Work to complete:
Starting at the line with "How do I perform: Select", return every line through the final one of the data, word for word. Pictures stay out.

(Stored data entries)
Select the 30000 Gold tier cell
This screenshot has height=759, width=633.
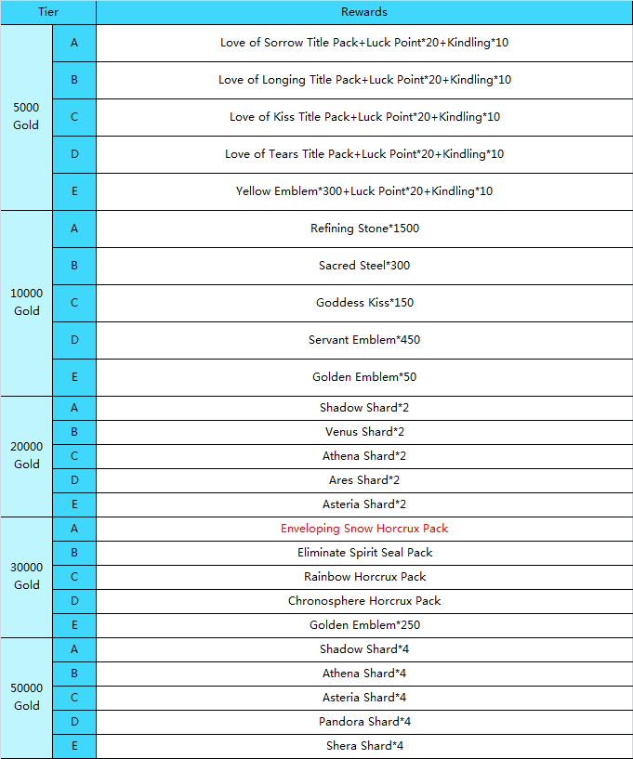tap(26, 577)
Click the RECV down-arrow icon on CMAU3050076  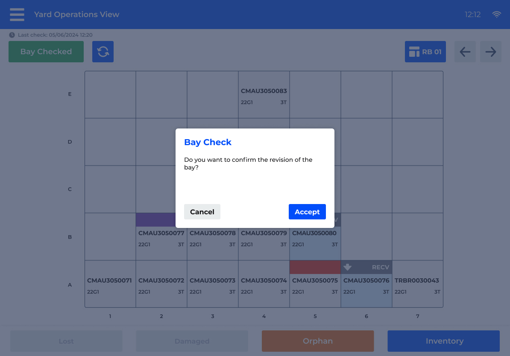pyautogui.click(x=348, y=267)
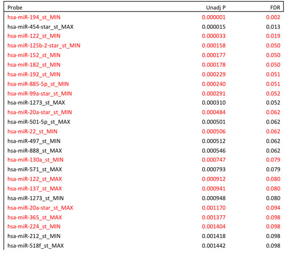Select the hsa-miR-454-star_st_MAX probe
The height and width of the screenshot is (265, 293).
(x=40, y=27)
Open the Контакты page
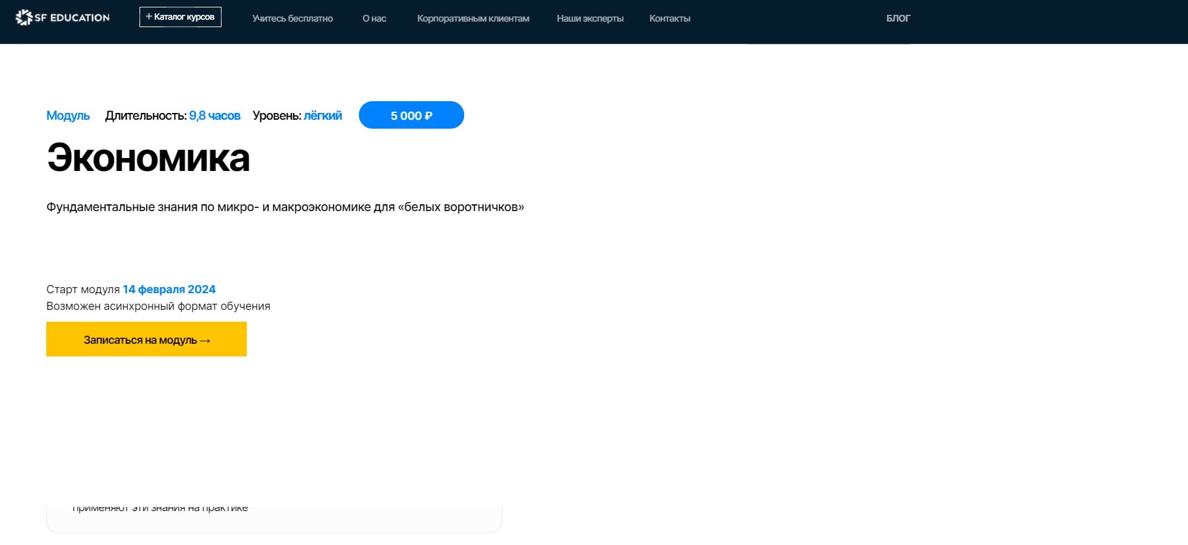1188x545 pixels. coord(670,19)
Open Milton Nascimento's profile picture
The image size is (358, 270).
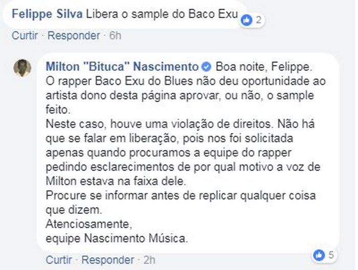22,68
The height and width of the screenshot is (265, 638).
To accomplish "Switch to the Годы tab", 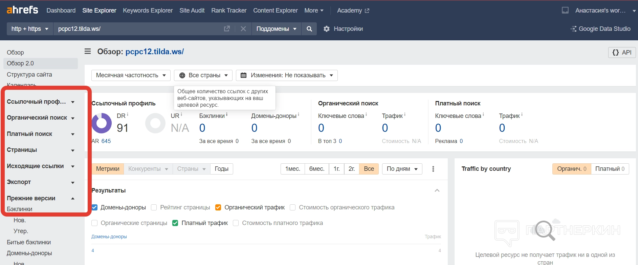I will 221,169.
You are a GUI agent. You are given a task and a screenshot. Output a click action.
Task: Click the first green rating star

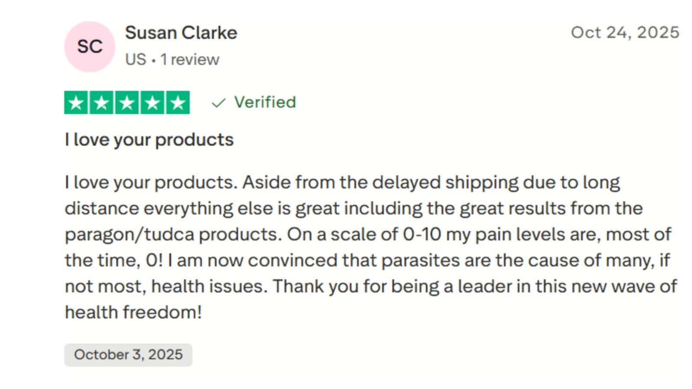(x=77, y=103)
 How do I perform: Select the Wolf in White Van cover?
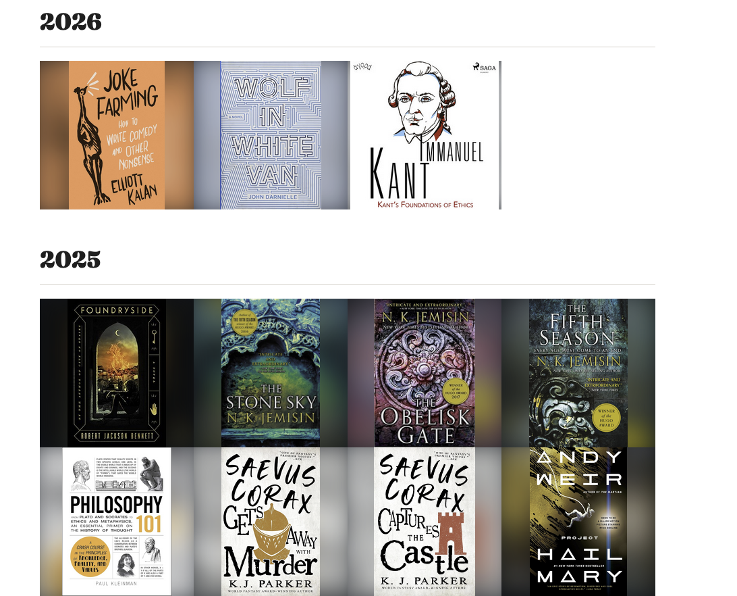(271, 135)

Expected answer:
 How do I perform: Select the Wolf in White Van cover?
(271, 135)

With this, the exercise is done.